The 2020 Modern Family Index, which is published annually by charity Working Families and childcare provider Bright Horizons, reveals that being able to work remotely has increased workloads rather than reduced them.
The Index provides a snapshot into the lives of working families across the UK and received responses from 3,090 working parents, with at least one dependent child aged 18 or younger who lives with them some or all the time.
Despite the fact that many more working parents believe their employer cares about their work-life balance compared to 2015, the survey results suggest that many employers are still ignoring their employees need for fulfilled family lives.

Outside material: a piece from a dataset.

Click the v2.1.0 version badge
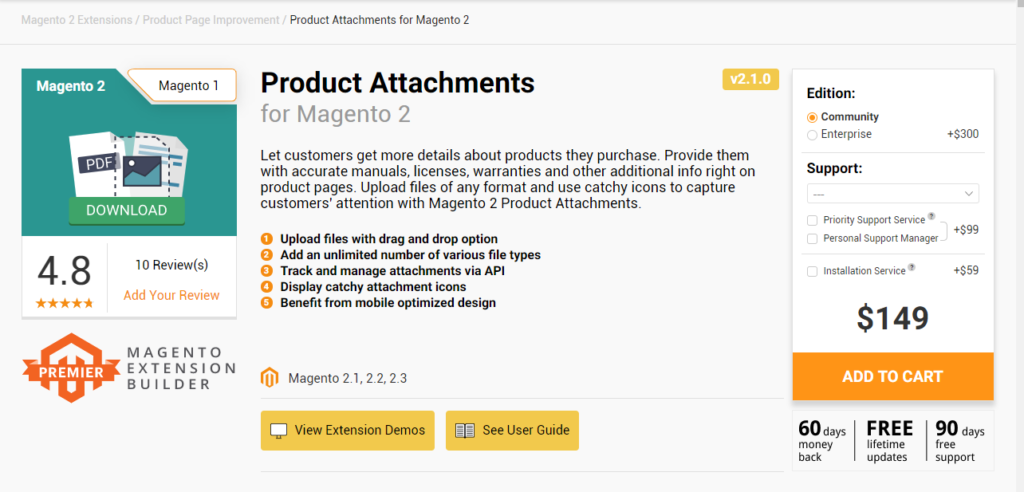This screenshot has width=1024, height=492. 750,79
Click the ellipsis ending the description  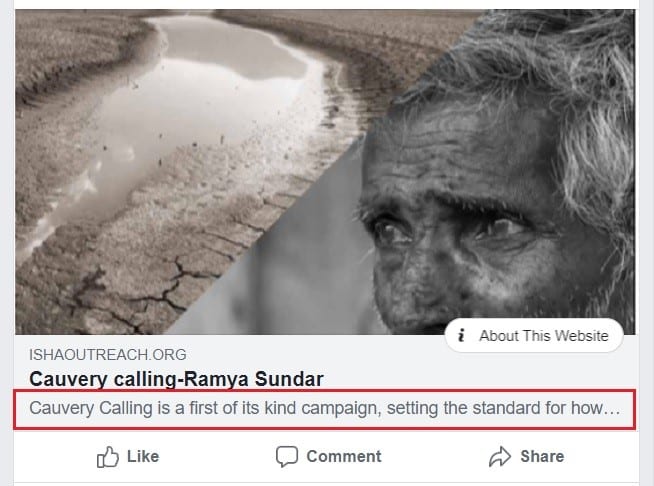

Almost half of the parents polled said that they were able to work from home remotely but this had increased the number of hours they worked. Many reported that they have to check emails outside of working hours, which has a negative impact on family life.
Respondents represented a range of household incomes and family structures, equally distributed between the regions and nations of the UK apart from Scotland, where the sample size was deliberately increased to 507 parents.
The median household income for couple families was £38,000. For single parents it was £20,000.
This year's research has been released to coincide with the Government’s plans to legislate to improve support for working families, following its commitments in December’s Queen’s Speech.
Key findings from the Index, based on the survey of working parents, include:
- 48 of all parents able to work remotely reported that doing so had probably increased the hours they work.
- 60 per cent of parents working extra hours said that doing so was the only way to deal with their workload. More than half said working extra hours is part of their company’s culture.
- 44 per cent feel compelled to dip into work in the evenings, such as checking e-mails
- 47 per cent believe that technology has ‘blurred the boundaries’ between work and home.
- Parents in ‘work mode’ at home complain of negative impacts on children and relationships.
- More than a third have faked illness to meet family obligations.